The New York Times released a bombshell story Saturday in which a former anti-abortion activist accused Justice Samuel Alito of being responsible for leaking a milestone decision. Most of the attention so far has focused on that allegation — but the activist, who has now changed his position on abortion, also detailed leading a secret influence campaign targeting conservative Supreme Court justices. The story draws into sharp focus the Court’s lackluster approach to ethics and shows why both Congress and the Supreme Court itself must act to shore up the Court’s legitimacy.
Rev. Rob Schenck alleges that in 2014, Justice Samuel Alito or his wife divulged the outcome of a major Supreme Court ruling at a dinner with a couple who was secretly collaborating with Schenck. In the case, known as Hobby Lobby, the Court allowed religious exemptions to the Affordable Care Act’s contraceptive coverage requirement for certain for-profit corporations. Alito has denied the allegation.
Schenck also described to the Times what he called a “Ministry of Emboldenment,” which he directed and aimed toward some conservative justices on the Court “to ‘embolden the justices’ to lay the legal groundwork for an eventual reversal” of Roe v. Wade.
According to the Times, Schenck encouraged allies and wealthy donors to his organization to “invite some of the justices to meals, to their vacation homes or to private clubs,” and to contribute an estimated minimum of $125,000 to the Supreme Court Historical Society and “then mingle with justices at its functions.” Schenck also “ingratiated himself with court officials who could help give him access.”
“You can position yourself in a special category with regard to the Justices,” Schenck told the paper. “You can gain access, have conversations, share prayer.”
If true, the leak would be a breach of trust that underscores how few ethical rules currently bind members of the nation’s highest court — the only court in the country without a code of conduct. Schenck’s broader campaign also casts in a harsh light the extent to which some justices have cozied with activists and politicians — often behind closed doors. Schenck’s “emboldenment” ministry sounds very much like what lobbyists do with politicians all the time — but judges are not supposed to behave like politicians.
We may never know the extent to which Schenck’s activities had an impact on Alito. In fact, it may be unknowable because what we do know is that judges — like all people — often do a bad job of assessing their own biases. Judicial ethics rules are partly about stopping misbehavior, but they also often serve as a safeguard: to help judges avoid potentially compromising situations in the first place.
What is clear is that we need to get serious about Supreme Court ethics — and also establish a clear public record about the extent and potential impact of Schenck’s influence efforts. One critical step that Congress can take is to pass the Supreme Court Ethics, Recusal, and Transparency Act, which would, among other things, require the Supreme Court to adopt a binding code of conduct. We also need hearings, including testimony from Schenck and the Supreme Court Historical Society.

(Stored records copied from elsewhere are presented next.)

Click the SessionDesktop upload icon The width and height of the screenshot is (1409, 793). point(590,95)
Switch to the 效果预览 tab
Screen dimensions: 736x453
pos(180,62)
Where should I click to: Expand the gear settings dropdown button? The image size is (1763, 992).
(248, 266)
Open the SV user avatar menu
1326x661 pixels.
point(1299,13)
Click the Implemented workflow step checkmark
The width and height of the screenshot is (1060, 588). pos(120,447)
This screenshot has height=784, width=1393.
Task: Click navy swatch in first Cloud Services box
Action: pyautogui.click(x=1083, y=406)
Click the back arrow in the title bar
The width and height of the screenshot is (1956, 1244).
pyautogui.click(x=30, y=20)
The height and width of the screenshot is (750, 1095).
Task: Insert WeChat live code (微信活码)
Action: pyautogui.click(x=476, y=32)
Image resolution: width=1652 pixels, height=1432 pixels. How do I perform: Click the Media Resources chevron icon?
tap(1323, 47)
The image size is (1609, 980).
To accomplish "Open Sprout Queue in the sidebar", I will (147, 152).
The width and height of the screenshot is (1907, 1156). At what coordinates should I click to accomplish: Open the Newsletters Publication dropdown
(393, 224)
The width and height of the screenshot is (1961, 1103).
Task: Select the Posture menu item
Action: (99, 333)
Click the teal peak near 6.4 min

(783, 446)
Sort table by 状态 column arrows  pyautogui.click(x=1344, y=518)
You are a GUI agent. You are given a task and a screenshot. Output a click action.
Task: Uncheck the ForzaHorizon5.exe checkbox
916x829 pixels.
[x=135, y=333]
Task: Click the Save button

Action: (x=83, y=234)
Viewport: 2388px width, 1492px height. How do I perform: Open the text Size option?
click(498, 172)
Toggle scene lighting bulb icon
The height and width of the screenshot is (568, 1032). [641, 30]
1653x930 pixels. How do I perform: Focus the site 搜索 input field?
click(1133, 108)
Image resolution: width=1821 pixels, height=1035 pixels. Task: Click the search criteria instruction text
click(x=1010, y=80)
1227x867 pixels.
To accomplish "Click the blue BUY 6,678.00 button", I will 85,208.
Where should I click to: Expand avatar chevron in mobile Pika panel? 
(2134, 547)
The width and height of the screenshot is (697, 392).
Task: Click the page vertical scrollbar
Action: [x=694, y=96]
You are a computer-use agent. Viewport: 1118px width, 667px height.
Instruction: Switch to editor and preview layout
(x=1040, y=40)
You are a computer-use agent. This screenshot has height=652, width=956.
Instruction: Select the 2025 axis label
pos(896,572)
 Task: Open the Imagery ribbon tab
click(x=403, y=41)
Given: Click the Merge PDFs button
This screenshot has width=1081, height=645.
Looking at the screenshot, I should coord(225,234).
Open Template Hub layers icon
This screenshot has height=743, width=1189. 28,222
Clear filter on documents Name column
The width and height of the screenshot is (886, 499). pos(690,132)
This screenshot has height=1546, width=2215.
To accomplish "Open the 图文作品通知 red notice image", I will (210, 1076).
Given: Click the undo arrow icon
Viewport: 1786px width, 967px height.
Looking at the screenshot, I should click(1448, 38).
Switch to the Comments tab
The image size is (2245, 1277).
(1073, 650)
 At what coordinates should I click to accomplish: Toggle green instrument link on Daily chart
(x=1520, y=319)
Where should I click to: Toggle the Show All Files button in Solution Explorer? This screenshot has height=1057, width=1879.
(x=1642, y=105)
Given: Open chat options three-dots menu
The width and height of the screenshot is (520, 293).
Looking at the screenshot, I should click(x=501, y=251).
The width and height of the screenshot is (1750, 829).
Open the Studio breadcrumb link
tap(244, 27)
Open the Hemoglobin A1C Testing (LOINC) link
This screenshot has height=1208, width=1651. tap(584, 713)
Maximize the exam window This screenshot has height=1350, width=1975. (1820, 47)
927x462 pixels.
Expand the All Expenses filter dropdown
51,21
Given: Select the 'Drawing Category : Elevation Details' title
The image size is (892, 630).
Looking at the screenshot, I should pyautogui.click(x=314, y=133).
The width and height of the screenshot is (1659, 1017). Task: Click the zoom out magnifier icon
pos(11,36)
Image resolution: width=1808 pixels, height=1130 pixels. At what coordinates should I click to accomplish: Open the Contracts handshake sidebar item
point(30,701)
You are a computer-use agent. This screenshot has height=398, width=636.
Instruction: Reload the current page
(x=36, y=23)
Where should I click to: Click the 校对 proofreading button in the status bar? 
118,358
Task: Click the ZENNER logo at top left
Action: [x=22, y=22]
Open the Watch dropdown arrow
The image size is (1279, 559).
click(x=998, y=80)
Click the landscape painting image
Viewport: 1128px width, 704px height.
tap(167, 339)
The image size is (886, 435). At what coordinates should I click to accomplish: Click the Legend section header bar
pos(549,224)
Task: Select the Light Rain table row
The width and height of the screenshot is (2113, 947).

This is also an opportunity for leadership from the justices themselves. The Supreme Court does not need to wait for Congress to adopt a code of conduct. Nor need it wait to adopt other confidence-boosting measures, such as greater transparency about potential conflicts of interest and about the justices’ decisions on whether to recuse from hearing cases. The justices can also work to change the Court’s culture, by rethinking how they approach public appearances and private meetings and by distancing themselves from politicians and activists.
The courtroom is supposed to be a place where, in the words of Justice Sandra Day O’Connor, “being right is more important than being popular or powerful.” By all accounts, today’s public doesn’t believe that to be the case. Public confidence in the Supreme Court is at an all-time low, with only 16 percent of adults saying that the justices do a good or excellent job of keeping their own political views out of their decisions.
The Supreme Court has seen multiple blows to its legitimacy recently, from the rushed appointment of Amy Coney Barrett to Ginni Thomas’s texts with Donald Trump’s White House chief of staff. Justice Elena Kagan recently expressed concern about the Court’s standing in the aftermath of this year’s precedent-ignoring term.
Schenck’s allegations are almost certain to further damage an increasingly vulnerable institution. As Congress and the Supreme Court both consider where to go from here, we should all remember that legitimacy needs to be earned.